Hard at work getting ready for the World Cup which will begin on November 30, Bos is already measuring himself against his own expectations. "My times are OK, we have to see what the competition are up to this next weekend." He will not, however, be measuring up against his 'rival', Ryan Bayley, in the match sprint.

"I am racing the Team Sprint and the Keirin," Bos explained. "I don't know what Ryan will race, I think he will be racing also the Keirin, and he's always a very strong rider and I always keep a good eye on him, but he's not the only one," Bos played down the focus on himself and Bayley. "There are several other world class riders here. I don't pick out one particular rider. The level is always growing and there are a bunch of riders who could go for the victory."

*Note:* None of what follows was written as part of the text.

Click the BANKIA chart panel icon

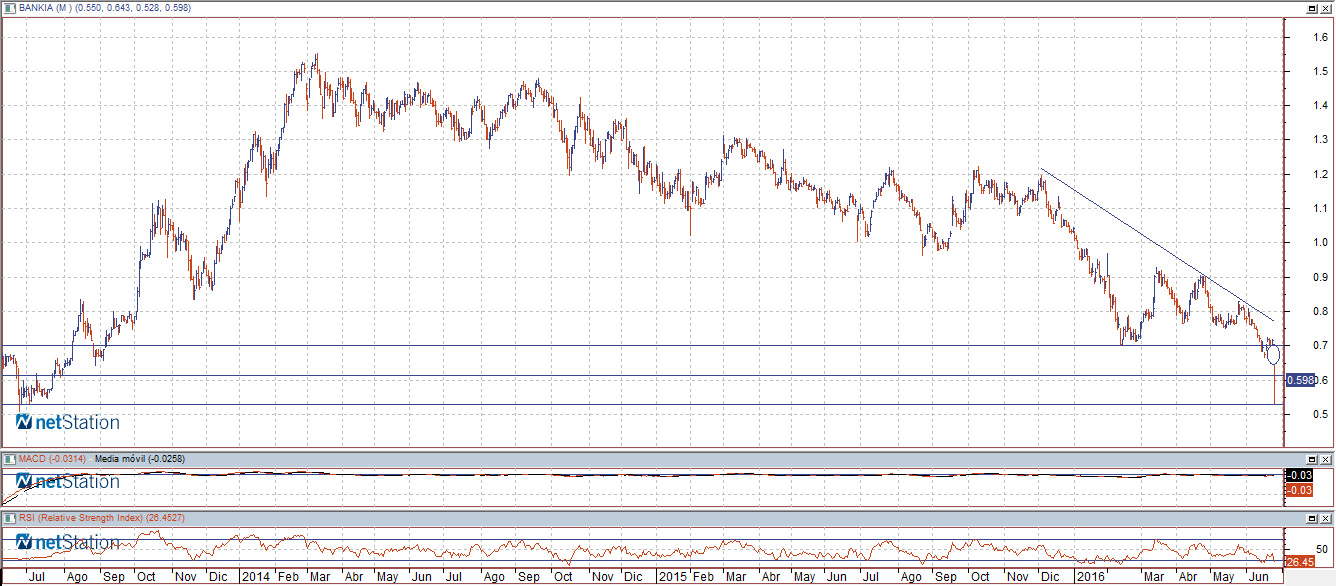click(8, 8)
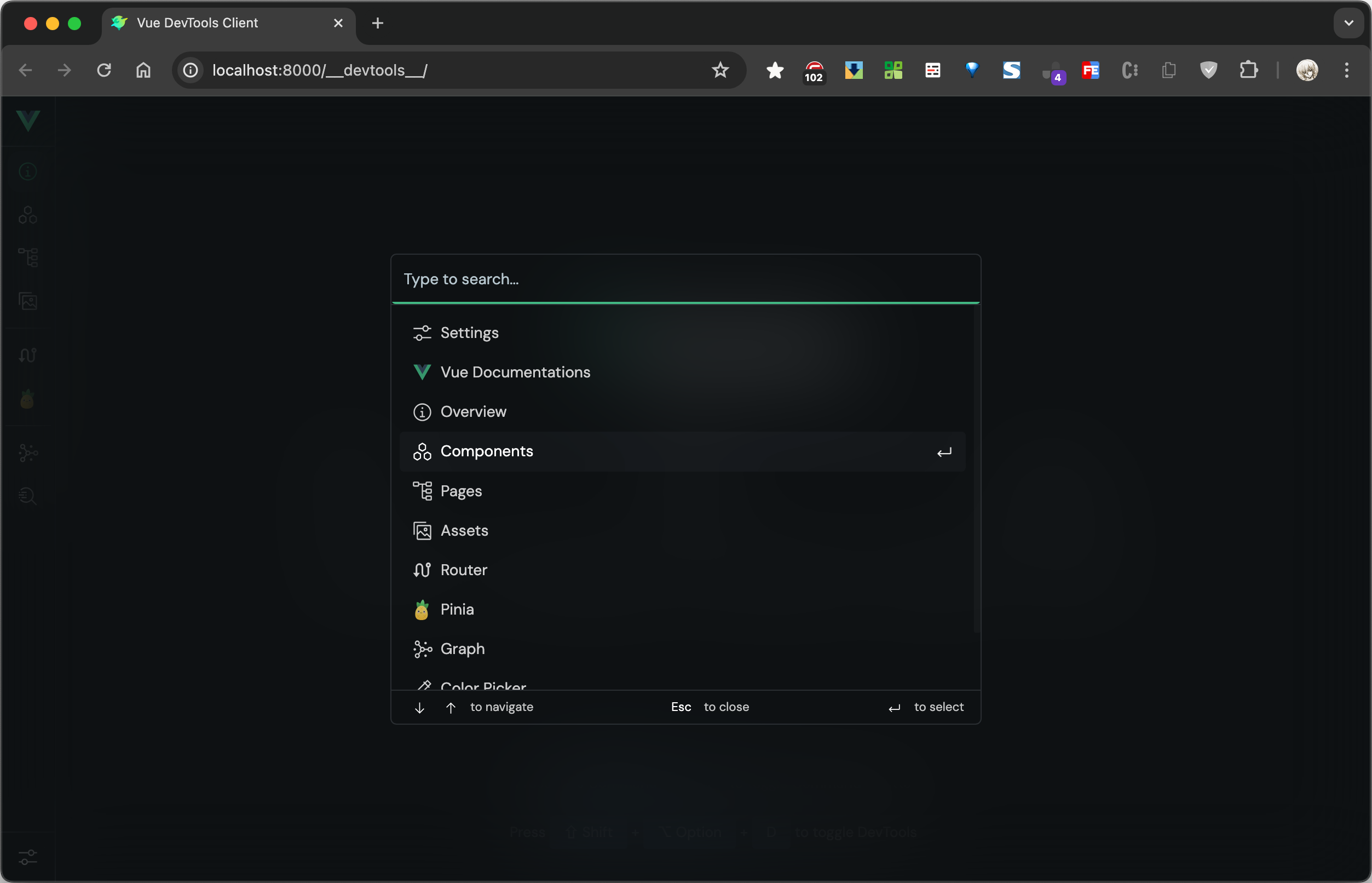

Sydney will be an important step for all the track riders in getting to Beijing, as riders must get points in the World Cup competitions in order to earn a spot on the Olympic team for their country.

"I think this World Cup will be very strongly occupied and it will be a different qualification system than for Athens," Bos commented. "We have to qualify through the World Cups, so the World Cups are more important than before, and all riders know that and I think everybody is focused on this World Cup."

Bos plans to focus on the first two World Cup rounds, in Sydney and Beijing, to qualify for the Olympic Games. "I think for us it will be possible to qualify there [Sydney] and in Beijing for the Olympics. Our team is really strong and we feel really good, we will have to see what the other riders will do. If everything goes OK, I think it won't be a problem for us."

Fans hoping to see Bos rocket around the track trying to beat his flying 200m record in Sydney will be disappointed. Bos holds the world 200m record at 9.772 which he set at last year's Moscow's round of the World Cup. He'll surely try again to do a sub-10 second time in the future. "I hope so, but not here in Sydney," Bos said about trying for a sub-10 second 200. "I'm not riding the sprint here in this World Cup, I'm doing Team Sprint and Keirin. I hold the track record here, 10.6 I think, and it's a very quick time but unfortunately I'm not riding the sprint here."

It's not for lack of speed that Bos will sit out the sprint. "I think my level will be the same or even better than Moscow this year, that's the goal so the target will be quicker than 9.7," Bos explained. "But it also depends on the track you are riding, Moscow is a very quick, very fast track, so it's depends on the track you are riding on."

While in Sydney, Bos trains a bit with Australian fast man Ben Kersten. The two gained some unique experience by training for the keirin in the place where it originated - in Japan. The style of racing in Japan is quite different from what is seen in UCI keirins.

"Every year I come for one month to Sydney before the World Cup and I train with Gary Sutton here, and he's very hospitable, and also with Ben. He's a very strong rider - we raced against each other in Japan with the keirin races so we've known each other for a long time."

Even though Bos and Kersten compete against each other in the keirin and team sprint, there is a good rapport between the two after their shared experience in Japan, and training together has benefitted both. "It was good to have a little bit competition in the training - it was good and we both were getting profits from it. We make each other strong I think.

Kersten and Bos will both have additional skills they picked up at the International Japanese Keirin school this year, which should lead to an interesting race come World Cup time. "Technically it's very difficult to race in Japan and you learn every race something and you can use this knowledge in the World Cups. I think and probably Ben's doing that, he will be a big opponent for me."